Start of Data for the task
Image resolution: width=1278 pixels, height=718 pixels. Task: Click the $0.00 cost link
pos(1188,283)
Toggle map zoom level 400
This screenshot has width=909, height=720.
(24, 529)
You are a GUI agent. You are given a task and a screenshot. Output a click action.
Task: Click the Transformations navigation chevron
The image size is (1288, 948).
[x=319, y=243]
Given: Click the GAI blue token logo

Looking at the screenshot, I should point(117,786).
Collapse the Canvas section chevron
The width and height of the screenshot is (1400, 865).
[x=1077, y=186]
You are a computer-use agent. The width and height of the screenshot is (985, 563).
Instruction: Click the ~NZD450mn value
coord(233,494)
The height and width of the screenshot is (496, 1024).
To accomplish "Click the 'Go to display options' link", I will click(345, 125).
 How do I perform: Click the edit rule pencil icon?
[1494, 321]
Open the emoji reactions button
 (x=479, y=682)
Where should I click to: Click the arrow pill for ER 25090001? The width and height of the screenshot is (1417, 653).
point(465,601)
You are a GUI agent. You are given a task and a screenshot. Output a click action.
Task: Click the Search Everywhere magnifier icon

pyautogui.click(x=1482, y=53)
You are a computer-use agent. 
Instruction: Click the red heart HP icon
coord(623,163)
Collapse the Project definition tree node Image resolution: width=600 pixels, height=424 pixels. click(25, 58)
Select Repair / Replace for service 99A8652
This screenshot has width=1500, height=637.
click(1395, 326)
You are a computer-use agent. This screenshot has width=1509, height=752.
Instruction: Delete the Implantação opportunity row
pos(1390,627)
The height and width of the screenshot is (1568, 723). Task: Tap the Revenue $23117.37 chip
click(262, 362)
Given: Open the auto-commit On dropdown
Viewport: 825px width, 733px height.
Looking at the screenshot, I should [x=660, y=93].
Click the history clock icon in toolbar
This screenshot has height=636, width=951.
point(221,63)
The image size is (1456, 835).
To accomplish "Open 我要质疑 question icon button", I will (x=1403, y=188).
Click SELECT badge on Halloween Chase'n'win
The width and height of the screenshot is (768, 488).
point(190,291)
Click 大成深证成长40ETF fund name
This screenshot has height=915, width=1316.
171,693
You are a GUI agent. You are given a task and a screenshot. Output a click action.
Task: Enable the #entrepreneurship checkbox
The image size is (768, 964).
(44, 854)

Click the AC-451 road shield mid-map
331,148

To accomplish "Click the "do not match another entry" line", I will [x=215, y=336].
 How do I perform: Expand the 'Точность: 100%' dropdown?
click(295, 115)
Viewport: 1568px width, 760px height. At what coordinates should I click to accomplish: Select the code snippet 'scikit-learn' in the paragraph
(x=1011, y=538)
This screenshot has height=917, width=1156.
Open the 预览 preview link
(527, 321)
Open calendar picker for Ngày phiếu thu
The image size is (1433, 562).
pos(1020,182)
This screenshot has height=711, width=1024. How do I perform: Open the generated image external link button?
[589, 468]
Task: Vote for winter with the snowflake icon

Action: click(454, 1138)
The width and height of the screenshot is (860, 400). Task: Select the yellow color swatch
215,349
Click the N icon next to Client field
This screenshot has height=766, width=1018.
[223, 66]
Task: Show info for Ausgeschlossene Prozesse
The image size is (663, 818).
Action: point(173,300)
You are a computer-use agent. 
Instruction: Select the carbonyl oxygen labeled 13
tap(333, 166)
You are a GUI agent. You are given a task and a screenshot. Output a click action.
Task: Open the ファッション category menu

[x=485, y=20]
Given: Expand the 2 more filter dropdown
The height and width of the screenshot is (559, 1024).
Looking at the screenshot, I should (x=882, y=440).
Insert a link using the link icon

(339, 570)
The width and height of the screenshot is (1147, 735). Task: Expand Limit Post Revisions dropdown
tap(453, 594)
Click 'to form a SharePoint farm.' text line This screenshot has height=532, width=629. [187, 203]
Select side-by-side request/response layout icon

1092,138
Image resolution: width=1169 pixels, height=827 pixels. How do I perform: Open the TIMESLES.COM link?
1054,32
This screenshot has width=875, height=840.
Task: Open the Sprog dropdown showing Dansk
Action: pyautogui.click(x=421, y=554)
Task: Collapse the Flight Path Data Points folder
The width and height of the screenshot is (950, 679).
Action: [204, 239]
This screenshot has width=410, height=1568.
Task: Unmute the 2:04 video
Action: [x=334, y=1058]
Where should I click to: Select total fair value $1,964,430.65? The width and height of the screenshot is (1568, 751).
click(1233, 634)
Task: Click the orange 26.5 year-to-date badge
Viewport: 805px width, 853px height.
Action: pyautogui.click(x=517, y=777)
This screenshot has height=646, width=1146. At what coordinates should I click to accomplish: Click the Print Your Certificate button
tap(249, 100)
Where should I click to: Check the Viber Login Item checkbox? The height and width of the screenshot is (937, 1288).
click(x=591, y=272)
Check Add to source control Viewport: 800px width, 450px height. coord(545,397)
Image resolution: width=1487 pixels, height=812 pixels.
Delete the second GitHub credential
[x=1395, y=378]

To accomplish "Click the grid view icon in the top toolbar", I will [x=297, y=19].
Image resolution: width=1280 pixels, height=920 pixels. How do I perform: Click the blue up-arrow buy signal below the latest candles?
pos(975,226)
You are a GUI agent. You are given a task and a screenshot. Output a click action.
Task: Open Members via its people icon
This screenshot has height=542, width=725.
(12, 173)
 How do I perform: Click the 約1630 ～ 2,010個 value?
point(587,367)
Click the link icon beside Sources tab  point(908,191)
End of Data for the task
The exercise »
Copy out every one of the lines above without changing anything.

The result »
Image resolution: width=1278 pixels, height=718 pixels. Task: Click the $0.00 cost link
pos(1188,283)
Toggle map zoom level 400
This screenshot has width=909, height=720.
(24, 529)
You are a GUI agent. You are given a task and a screenshot. Output a click action.
Task: Click the Transformations navigation chevron
The image size is (1288, 948).
[x=319, y=243]
Given: Click the GAI blue token logo

Looking at the screenshot, I should point(117,786).
Collapse the Canvas section chevron
The width and height of the screenshot is (1400, 865).
[x=1077, y=186]
You are a computer-use agent. The width and height of the screenshot is (985, 563).
Instruction: Click the ~NZD450mn value
coord(233,494)
The height and width of the screenshot is (496, 1024).
To accomplish "Click the 'Go to display options' link", I will click(345, 125).
 How do I perform: Click the edit rule pencil icon?
[1494, 321]
Open the emoji reactions button
 (x=479, y=682)
Where should I click to: Click the arrow pill for ER 25090001? The width and height of the screenshot is (1417, 653).
point(465,601)
You are a GUI agent. You are given a task and a screenshot. Output a click action.
Task: Click the Search Everywhere magnifier icon

pyautogui.click(x=1482, y=53)
You are a computer-use agent. 
Instruction: Click the red heart HP icon
coord(623,163)
Collapse the Project definition tree node Image resolution: width=600 pixels, height=424 pixels. click(25, 58)
Select Repair / Replace for service 99A8652
This screenshot has width=1500, height=637.
click(1395, 326)
You are a computer-use agent. This screenshot has width=1509, height=752.
Instruction: Delete the Implantação opportunity row
pos(1390,627)
The height and width of the screenshot is (1568, 723). Task: Tap the Revenue $23117.37 chip
click(262, 362)
Given: Open the auto-commit On dropdown
Viewport: 825px width, 733px height.
Looking at the screenshot, I should [x=660, y=93].
Click the history clock icon in toolbar
This screenshot has height=636, width=951.
point(221,63)
The image size is (1456, 835).
To accomplish "Open 我要质疑 question icon button", I will (x=1403, y=188).
Click SELECT badge on Halloween Chase'n'win
The width and height of the screenshot is (768, 488).
point(190,291)
Click 大成深证成长40ETF fund name
This screenshot has height=915, width=1316.
171,693
You are a GUI agent. You are given a task and a screenshot. Output a click action.
Task: Enable the #entrepreneurship checkbox
The image size is (768, 964).
(44, 854)

Click the AC-451 road shield mid-map
331,148

To accomplish "Click the "do not match another entry" line", I will [x=215, y=336].
 How do I perform: Expand the 'Точность: 100%' dropdown?
click(295, 115)
Viewport: 1568px width, 760px height. At what coordinates should I click to accomplish: Select the code snippet 'scikit-learn' in the paragraph
(x=1011, y=538)
This screenshot has height=917, width=1156.
Open the 预览 preview link
(527, 321)
Open calendar picker for Ngày phiếu thu
The image size is (1433, 562).
pos(1020,182)
This screenshot has height=711, width=1024. How do I perform: Open the generated image external link button?
[589, 468]
Task: Vote for winter with the snowflake icon

Action: click(454, 1138)
The width and height of the screenshot is (860, 400). Task: Select the yellow color swatch
215,349
Click the N icon next to Client field
This screenshot has height=766, width=1018.
[223, 66]
Task: Show info for Ausgeschlossene Prozesse
The image size is (663, 818).
Action: point(173,300)
You are a computer-use agent. 
Instruction: Select the carbonyl oxygen labeled 13
tap(333, 166)
You are a GUI agent. You are given a task and a screenshot. Output a click action.
Task: Open the ファッション category menu

[x=485, y=20]
Given: Expand the 2 more filter dropdown
The height and width of the screenshot is (559, 1024).
Looking at the screenshot, I should (x=882, y=440).
Insert a link using the link icon

(339, 570)
The width and height of the screenshot is (1147, 735). Task: Expand Limit Post Revisions dropdown
tap(453, 594)
Click 'to form a SharePoint farm.' text line This screenshot has height=532, width=629. [187, 203]
Select side-by-side request/response layout icon

1092,138
Image resolution: width=1169 pixels, height=827 pixels. How do I perform: Open the TIMESLES.COM link?
1054,32
This screenshot has width=875, height=840.
Task: Open the Sprog dropdown showing Dansk
Action: pyautogui.click(x=421, y=554)
Task: Collapse the Flight Path Data Points folder
The width and height of the screenshot is (950, 679).
Action: [204, 239]
This screenshot has width=410, height=1568.
Task: Unmute the 2:04 video
Action: [x=334, y=1058]
Where should I click to: Select total fair value $1,964,430.65? The width and height of the screenshot is (1568, 751).
click(1233, 634)
Task: Click the orange 26.5 year-to-date badge
Viewport: 805px width, 853px height.
Action: pyautogui.click(x=517, y=777)
This screenshot has height=646, width=1146. At what coordinates should I click to accomplish: Click the Print Your Certificate button
tap(249, 100)
Where should I click to: Check the Viber Login Item checkbox? The height and width of the screenshot is (937, 1288).
click(x=591, y=272)
Check Add to source control Viewport: 800px width, 450px height. coord(545,397)
Image resolution: width=1487 pixels, height=812 pixels.
Delete the second GitHub credential
[x=1395, y=378]

To accomplish "Click the grid view icon in the top toolbar", I will [x=297, y=19].
Image resolution: width=1280 pixels, height=920 pixels. How do I perform: Click the blue up-arrow buy signal below the latest candles?
pos(975,226)
You are a GUI agent. You are given a task and a screenshot. Output a click action.
Task: Open Members via its people icon
This screenshot has height=542, width=725.
(12, 173)
 How do I perform: Click the 約1630 ～ 2,010個 value?
point(587,367)
Click the link icon beside Sources tab  point(908,191)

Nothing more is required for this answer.